Ce positionnement publicitaire a souvent porté ses fruits pour ces marques qui ont gagné en capital sympathie. Bien que séduisante, cette stratégie induit des aléas : c’est inéluctable, le fondateur est amené à se dissocier de sa propre marque. Pour ancrer sa marque dans le temps et la rendre intemporelle, il est indispensable à la marque orpheline de gagner en indépendance vis-à-vis de celui par qui tout a commencé, d’autant plus si le fondateur s’affiche dans la communication. Apple, qui n’est pas une marque éponymique d’origine, a aussi joué avec ces codes en mettant en avant son fondateur Steve Jobs, notamment lors des célèbres présentations Keynote. Omniprésent dans la communication, Steve Jobs est presque devenu aussi populaire que sa marque. À sa disparition, en 2011, beaucoup se sont interrogés sur le devenir d’Apple. Près de deux ans après, la marque a perdu de son hégémonie : en plus de son déclin en Bourse, la marque se fait rattraper par la concurrence et notamment par Samsung.

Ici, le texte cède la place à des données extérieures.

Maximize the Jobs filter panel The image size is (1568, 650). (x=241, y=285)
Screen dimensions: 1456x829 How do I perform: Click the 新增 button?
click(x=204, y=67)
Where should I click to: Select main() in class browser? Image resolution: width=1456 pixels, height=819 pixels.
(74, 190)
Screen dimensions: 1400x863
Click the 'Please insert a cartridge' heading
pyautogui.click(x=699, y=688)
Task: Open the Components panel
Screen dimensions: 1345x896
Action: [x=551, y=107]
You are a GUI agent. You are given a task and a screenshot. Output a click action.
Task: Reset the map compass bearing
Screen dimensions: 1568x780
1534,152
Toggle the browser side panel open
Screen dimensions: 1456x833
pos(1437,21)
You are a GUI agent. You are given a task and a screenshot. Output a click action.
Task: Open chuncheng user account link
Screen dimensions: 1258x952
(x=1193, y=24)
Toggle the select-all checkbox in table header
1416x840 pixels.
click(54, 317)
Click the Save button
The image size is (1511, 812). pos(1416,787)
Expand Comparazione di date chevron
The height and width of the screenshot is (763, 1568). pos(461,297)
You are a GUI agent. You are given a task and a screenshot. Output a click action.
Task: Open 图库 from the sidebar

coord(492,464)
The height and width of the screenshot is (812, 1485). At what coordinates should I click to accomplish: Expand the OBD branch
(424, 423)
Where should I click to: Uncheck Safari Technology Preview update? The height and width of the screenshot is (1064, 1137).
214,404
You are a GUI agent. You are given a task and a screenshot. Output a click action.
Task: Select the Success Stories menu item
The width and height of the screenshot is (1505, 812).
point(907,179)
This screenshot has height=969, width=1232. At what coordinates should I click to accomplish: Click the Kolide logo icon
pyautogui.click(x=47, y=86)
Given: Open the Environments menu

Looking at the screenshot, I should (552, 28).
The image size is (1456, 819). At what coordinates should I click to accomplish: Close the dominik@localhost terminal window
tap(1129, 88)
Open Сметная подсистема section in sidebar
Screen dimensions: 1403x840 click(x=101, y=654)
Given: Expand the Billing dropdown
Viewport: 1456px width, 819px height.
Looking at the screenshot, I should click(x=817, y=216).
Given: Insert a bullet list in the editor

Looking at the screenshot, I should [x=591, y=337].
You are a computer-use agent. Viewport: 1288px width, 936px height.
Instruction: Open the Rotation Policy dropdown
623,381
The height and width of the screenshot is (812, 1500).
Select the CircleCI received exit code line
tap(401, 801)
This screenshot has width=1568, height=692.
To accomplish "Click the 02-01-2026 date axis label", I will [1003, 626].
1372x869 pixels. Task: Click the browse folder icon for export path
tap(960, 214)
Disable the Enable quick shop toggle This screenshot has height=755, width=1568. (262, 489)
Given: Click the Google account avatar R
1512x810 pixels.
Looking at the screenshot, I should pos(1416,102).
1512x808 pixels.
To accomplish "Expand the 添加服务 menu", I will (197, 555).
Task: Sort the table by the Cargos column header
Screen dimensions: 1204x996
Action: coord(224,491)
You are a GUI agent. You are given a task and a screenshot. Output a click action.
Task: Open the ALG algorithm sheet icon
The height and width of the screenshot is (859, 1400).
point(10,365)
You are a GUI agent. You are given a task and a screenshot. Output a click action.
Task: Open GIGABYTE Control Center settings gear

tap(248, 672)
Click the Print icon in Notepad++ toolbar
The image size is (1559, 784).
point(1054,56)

La principale force (à court terme) et aussi faiblesse (à long terme) de la marque incarnée – c’est-à-dire la marque mettant en avant son fondateur dans sa communication –, c’est d’externaliser l’humanité de la marque pour l’attribuer à son fondateur. La relation qui peut s’établir entre la marque et le consommateur passe par le fondateur, souvent considéré comme un « surhomme ».
Si la dualité entre la marque et le fondateur est difficile à gérer pour celui-ci, elle l’est d’autant plus pour le consommateur, qui fait un lien direct entre les deux. Christian Dior affirmait lui-même : « il y a deux Christian Dior, moi et l’autre, de plus en plus nettement séparés ».
steve-jobs
Steve Jobs
Il est nécessaire aux marques et à leurs fondateurs d’établir cette distinction pour gérer l’après, lorsque la marque incarnée devient orpheline. Bien sûr l’identité de la marque est indissociable de son créateur, les deux sont interdépendants. Cependant, le fondateur, qui n’est que le serviteur de la marque, ne doit pas prendre le dessus. Comme celui d’un parent, le rôle du fondateur est d’aider la marque à grandir, de l’éduquer pour ensuite la laisser s’envoler et prendre son indépendance. Et puis, comme un père vieillissant qui refuse son âge, le fondateur n’acceptant pas ses limites peut nuire à sa marque en la faisant passer pour « ringarde ». Le fondateur ne doit pas agir comme un père abusif. Il doit pouvoir se détacher de la marque tout en assurant la continuité dans le management, en choisissant son successeur mais aussi en pérennisant l’identité de la marque par l’établissement d’une charte d’identité. Cette charte a pour but de définir les « gènes » de la marque afin de ne pas dévier de la raison fondatrice lui donnant tout sens et cohérence. Si le fondateur et son histoire sont hors normes, il peut être opportun de les faire entrer dans le mythe de la marque et de l’entretenir par des expositions, des anniversaires, des ambassadeurs de marque, des rééditions d’anciens produits phares… Le challenge de cela est de ne pas paraître « has been ».
Malheureusement, comme pour l’éducation d’un enfant, il n’y a pas de science exacte, étant donné la multiplicité des situations externes possibles, d’où l’absolue nécessité de l’écoute, c’est-à-dire de la veille.